Itu sebabnya, pihaknya terus melakukan sosialisasi via media sosial hingga ke pasar terkait perbedaan uang asli dan palsu. Biasanya, katanya, pemalsuan itu meningkat pada hari besar keagamaan atau kegiatan masyarakat yang ramai. Sebagai gambaran, saat Ramadhan dan Lebaran, jumlah uang kartal di wilayah Cirebon mencapai Rp 3 triliun-Rp 4 triliun.
”Makin tinggi transaksi, semakin banyak orang coba mengedarkan uang palsu. Semua daerah rentan (peredaran uang palsu),” ujarnya. Selain tempat yang minim penerangan, lanjutnya, lokasi rawan peredaran uang palsu juga berada di tempat keramaian dan pinggir jalan.

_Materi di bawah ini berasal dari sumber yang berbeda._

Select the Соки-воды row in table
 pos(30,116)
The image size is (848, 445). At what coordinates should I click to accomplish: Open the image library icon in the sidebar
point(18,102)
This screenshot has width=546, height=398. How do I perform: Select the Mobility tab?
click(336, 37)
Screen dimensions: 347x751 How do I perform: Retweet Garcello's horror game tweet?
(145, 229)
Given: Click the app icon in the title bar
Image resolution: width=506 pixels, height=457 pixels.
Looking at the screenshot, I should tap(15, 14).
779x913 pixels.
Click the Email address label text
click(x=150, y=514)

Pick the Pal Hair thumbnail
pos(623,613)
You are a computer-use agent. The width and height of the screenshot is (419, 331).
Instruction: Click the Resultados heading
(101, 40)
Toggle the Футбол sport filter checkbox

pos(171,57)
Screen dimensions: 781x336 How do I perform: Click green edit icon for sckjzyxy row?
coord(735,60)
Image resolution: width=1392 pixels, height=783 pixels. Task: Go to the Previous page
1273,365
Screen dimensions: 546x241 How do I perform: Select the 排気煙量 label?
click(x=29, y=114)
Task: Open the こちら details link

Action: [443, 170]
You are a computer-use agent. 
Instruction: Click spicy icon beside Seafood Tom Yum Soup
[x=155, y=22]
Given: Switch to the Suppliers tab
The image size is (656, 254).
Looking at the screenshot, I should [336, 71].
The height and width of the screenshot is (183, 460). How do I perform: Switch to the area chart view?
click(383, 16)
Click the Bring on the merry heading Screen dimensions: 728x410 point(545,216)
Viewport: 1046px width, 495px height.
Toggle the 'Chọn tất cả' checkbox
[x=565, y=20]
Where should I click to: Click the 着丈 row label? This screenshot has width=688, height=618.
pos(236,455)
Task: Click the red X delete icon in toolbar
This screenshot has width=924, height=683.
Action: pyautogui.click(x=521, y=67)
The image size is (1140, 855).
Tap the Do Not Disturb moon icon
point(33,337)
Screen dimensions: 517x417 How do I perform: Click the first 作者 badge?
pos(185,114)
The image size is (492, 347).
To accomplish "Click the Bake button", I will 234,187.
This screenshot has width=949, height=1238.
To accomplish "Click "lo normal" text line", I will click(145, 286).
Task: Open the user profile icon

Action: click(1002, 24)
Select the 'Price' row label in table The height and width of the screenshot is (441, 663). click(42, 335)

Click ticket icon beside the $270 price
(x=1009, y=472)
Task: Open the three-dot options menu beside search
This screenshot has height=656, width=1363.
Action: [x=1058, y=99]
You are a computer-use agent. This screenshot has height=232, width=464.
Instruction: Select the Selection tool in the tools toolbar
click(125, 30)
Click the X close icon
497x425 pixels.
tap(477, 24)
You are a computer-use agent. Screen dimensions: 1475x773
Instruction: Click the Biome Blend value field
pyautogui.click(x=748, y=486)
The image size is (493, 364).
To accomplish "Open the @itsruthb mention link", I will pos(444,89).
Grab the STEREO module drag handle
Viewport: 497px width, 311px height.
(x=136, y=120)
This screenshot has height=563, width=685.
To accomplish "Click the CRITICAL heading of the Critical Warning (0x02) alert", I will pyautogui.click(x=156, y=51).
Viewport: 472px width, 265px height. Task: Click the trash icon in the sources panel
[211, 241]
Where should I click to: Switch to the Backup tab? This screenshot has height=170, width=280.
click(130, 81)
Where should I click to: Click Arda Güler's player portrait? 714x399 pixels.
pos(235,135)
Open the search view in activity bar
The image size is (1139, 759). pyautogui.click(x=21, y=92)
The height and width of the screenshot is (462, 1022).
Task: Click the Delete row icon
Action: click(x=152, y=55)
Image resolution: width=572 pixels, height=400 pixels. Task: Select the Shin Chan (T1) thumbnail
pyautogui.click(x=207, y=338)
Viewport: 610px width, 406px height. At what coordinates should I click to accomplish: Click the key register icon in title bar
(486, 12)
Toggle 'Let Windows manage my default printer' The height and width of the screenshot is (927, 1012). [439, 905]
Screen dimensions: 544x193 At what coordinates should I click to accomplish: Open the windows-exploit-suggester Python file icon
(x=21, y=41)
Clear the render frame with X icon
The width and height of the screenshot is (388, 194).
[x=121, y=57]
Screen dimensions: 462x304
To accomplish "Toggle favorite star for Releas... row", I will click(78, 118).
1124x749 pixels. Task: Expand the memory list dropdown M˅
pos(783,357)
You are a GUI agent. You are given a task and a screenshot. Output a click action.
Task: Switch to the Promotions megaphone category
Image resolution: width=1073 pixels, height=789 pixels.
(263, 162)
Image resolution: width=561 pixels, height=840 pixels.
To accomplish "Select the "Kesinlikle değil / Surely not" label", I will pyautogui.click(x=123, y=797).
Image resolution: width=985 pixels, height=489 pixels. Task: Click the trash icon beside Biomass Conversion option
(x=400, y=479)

Di sisi lain, penggunaan uang elektronik juga dapat mengurangi risiko peredaran uang palsu. Hingga awal tahun ini, transaksi via Standar Kode Respons Cepat Indonesia (QRIS) di wilayah Cirebon dan sekitarnya mencapai Rp 23,18 miliar atau meningkat 941,5 persen dibandingkan tahun 2021.
Hestu mendorong masyarakat melawan peredaran uang palsu dengan melaporkan temuannya. ”Peredaran uang palsu itu merugikan masyarakat dan (menimbulkan) konsekuensi hukum bagi pengedarnya. Hukumannya sama seperti pelaku pembunuhan,” katanya.
Setelah membuat dan mengedarkan uang palsu, kini DM dan US terancam menghabiskan 15 tahun di hotel prodeo. Bisa jadi mereka merasakan ”kemerdekaan palsu” di sana.